Smokers roll with cigarette tax increase

Tobacco users making their own smokes as means to avoid extra 55-cent-a pack levy

Kansas lawmakers expected a couple of scenarios after they made the state tax on cigarettes among the highest in the nation: Tax revenue from tobacco sales would go up to help a weak treasury; and more people would quit smoking.

Nine months after policy-makers boosted the tax from 24 cents a pack to 79 cents, revenue is indeed up, though slightly less than expected. And there has been a dramatic decrease in the sales of cigarette packs.

But there is little evidence the tax has created what health advocates had hoped for: fewer smokers.

Tobacco sellers say though pack sales have dropped in Kansas they are seeing no decrease in profits or customers, thanks to a growing number of smokers who now make their own cigarettes to avoid the tax man’s heavy hand.

“A huge percentage has gone to rolling their own, which is much, much cheaper,” said Bryan Walz, who oversees 19 Smoker Friendly stores in Kansas, including a Lawrence outlet at 3010 Iowa.

Walz said that a year ago, Smoker Friendly stores in Kansas sold about 200,000 “tubes” a month. Tubes are empty, filtered cigarettes that customers fill with bulk-purchase tobacco. In February 2003, the stores sold 1,240,000 tubes — a six-fold increase.

“You can make a carton of roll-your-owns for $7 or $8,” Walz said. A carton of Camels, Marlboros or other tailor-made cigarettes now costs about $34.

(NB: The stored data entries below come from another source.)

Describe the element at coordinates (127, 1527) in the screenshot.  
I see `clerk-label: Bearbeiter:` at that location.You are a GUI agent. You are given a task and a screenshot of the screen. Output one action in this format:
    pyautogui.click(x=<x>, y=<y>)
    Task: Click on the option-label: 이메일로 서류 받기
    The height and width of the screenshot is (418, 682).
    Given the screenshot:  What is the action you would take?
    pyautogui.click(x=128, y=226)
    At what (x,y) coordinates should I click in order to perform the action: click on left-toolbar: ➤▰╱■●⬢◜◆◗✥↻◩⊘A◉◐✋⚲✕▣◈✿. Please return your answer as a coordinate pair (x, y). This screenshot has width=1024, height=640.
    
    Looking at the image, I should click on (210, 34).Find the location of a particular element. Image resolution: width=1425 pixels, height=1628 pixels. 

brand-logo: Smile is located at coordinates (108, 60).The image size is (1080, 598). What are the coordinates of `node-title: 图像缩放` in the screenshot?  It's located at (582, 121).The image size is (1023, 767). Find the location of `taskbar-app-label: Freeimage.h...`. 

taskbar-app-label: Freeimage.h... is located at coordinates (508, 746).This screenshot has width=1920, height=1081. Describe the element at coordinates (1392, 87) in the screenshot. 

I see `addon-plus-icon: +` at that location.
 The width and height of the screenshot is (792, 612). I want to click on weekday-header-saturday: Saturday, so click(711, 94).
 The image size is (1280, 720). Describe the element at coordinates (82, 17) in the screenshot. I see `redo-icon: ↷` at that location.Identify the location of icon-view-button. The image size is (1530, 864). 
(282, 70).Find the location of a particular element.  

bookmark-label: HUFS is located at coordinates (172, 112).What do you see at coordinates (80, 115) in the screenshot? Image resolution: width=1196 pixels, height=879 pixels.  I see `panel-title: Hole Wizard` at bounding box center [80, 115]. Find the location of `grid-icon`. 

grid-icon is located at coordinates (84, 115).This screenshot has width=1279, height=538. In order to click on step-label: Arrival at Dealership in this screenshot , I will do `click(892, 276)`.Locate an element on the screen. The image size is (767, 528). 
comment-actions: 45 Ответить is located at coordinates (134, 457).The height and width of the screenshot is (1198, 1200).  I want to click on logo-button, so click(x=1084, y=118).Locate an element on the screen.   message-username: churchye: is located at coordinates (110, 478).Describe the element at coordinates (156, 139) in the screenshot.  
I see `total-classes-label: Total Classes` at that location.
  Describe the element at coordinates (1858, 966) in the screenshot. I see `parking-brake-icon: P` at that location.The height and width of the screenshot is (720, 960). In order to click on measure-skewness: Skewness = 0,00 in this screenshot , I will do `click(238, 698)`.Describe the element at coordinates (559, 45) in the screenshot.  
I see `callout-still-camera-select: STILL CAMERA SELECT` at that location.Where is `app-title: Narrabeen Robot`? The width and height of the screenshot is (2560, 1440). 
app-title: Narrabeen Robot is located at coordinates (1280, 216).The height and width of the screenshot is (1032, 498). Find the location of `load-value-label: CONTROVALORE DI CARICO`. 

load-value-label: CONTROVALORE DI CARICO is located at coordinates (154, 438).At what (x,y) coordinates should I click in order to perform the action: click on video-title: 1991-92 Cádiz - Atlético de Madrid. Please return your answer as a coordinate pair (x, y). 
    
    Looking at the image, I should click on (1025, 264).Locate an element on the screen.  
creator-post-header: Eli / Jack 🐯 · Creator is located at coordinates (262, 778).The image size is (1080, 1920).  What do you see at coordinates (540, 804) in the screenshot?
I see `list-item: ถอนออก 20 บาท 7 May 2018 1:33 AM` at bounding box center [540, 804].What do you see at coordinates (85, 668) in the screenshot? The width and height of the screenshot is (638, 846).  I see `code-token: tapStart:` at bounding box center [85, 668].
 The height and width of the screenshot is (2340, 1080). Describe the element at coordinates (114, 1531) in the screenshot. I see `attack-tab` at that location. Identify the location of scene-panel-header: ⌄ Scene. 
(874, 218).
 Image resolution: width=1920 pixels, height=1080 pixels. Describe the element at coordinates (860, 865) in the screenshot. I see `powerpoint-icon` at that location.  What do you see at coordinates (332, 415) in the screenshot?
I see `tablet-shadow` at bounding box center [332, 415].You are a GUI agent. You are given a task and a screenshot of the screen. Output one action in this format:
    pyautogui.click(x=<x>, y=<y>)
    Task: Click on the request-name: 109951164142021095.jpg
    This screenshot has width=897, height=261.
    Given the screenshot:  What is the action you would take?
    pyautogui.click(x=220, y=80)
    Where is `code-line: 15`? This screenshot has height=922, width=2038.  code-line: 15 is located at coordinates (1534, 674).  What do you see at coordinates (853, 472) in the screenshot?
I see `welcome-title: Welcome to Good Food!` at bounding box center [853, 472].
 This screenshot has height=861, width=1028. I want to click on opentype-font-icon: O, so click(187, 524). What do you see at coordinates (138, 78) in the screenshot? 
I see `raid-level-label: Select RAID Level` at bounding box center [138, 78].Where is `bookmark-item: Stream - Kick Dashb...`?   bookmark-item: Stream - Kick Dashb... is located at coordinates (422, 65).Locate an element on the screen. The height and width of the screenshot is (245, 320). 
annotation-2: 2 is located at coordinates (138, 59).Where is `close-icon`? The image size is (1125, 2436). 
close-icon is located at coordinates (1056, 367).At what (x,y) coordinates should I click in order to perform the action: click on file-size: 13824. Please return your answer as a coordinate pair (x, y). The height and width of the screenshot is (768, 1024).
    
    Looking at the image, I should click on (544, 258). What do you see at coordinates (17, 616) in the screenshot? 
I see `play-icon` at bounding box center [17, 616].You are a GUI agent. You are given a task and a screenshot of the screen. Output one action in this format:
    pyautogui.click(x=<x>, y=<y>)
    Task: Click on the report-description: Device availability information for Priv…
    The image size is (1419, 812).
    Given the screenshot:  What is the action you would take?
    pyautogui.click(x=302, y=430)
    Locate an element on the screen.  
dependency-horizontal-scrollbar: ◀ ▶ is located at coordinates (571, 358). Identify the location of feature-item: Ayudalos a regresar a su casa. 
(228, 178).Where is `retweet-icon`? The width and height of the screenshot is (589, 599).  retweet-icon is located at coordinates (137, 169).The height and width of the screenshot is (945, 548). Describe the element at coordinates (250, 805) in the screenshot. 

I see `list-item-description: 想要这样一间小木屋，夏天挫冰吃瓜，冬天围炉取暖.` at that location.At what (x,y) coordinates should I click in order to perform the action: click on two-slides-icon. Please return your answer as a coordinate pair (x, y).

“There’s also the ‘defiance factor,'” Walz said. “I hear people all the time say, ‘Screw the state, I’m rolling my own. I’m taxed enough.'”

Though carton sales are down, Walz said Smoker Friendly’s profits were up.

“People don’t believe me when I say this, but there’s not much mark-up on a carton of cigarettes.” he said. “We make more on (the ingredients in) that $8 carton of roll-your-owns than we do on a $34 carton of Camels. It sounds crazy, but it’s true. I don’t think anybody’s quit smoking because of the tax.”

Packs less popular

Vincent Piraneo, of the Smoker Friendly store, 3010 Iowa, demonstrates how to use a cigarette-rolling machine. With Kansas' increase on cigarette taxes, more smokers are switching to do-it-yourself smokes to save money on cartons.

Since lawmakers increased the state’s cigarette pack tax, pack and carton sales have declined by 19 percent, state revenue officials say.

“In the first nine months of this fiscal year — that’s July 2002 through March 2003 — about 120,000,000 packs of cigarettes were sold in Kansas,” said Steve Stotts, director of taxation at the Kansas Department of Revenue. “Sales for the same period last year were at 147,600,000 packs. That’s about a 19 percent decrease.”

Though carton sales remain steady at the Smoker Friendly store in Lawrence, Walz said chain’s carton sales statewide were down 22 percent since the tax increase took effect in July 2002.

He suspects three factors are behind the drop in sales figures registered by the revenue department:

  • The move to roll-your-own cigarettes.
  • Over-the-border sales — “I’m in Wichita, and I know for a fact that lots and lots of people are going to Oklahoma to buy cigarettes,” Walz said. “And in Topeka, a lot more people are going to the Indian reservations.”

Rolling cigarettes is easier now with the advent of rolling machines and tubes with the filters already installed.

Surrounding states tax cigarettes considerably less than Kansas. Missouri collects 17 cents per pack; Colorado, 20 cents; Oklahoma, 23 cents; Nebraska, 64 cents.

  • Internet sales — “I hate to say it, but it’s very easy and very convenient to buy cigarettes over the Internet,” Walz said. “It’s less expensive, too.”

Falling short

Kansas’ tax on cigarettes, the 17th highest in the nation, was projected to generate $132 million in the 2003 budget year, which ends June 30. Before the tax increase, cigarette sales produced about $49 million a year for the state coffers.

Officials now say they expect to fall short this budget year by about $3 million.

To meet the $132 million projection, year-to-date collections last month needed to be $99 million.

“Though March, we’ve collected $95.9 million,” said Stotts at the Department of Revenue.

That’s not missing the target by much, said state budget director Duane Goossen.

“For tax-estimating purposes, you would not look at those numbers — missing a $132 million estimate by $3 million — and say you missed the mark or that things didn’t pan out,” Goossen said. “That’s coming in very, very close.”

In four states — Connecticut, Massachusetts, New Jersey, New York — the state tax on a pack of cigarettes is $1.50 or more.

Connecticut imposes the highest cigarette tax in the nation: $1.51 per pack.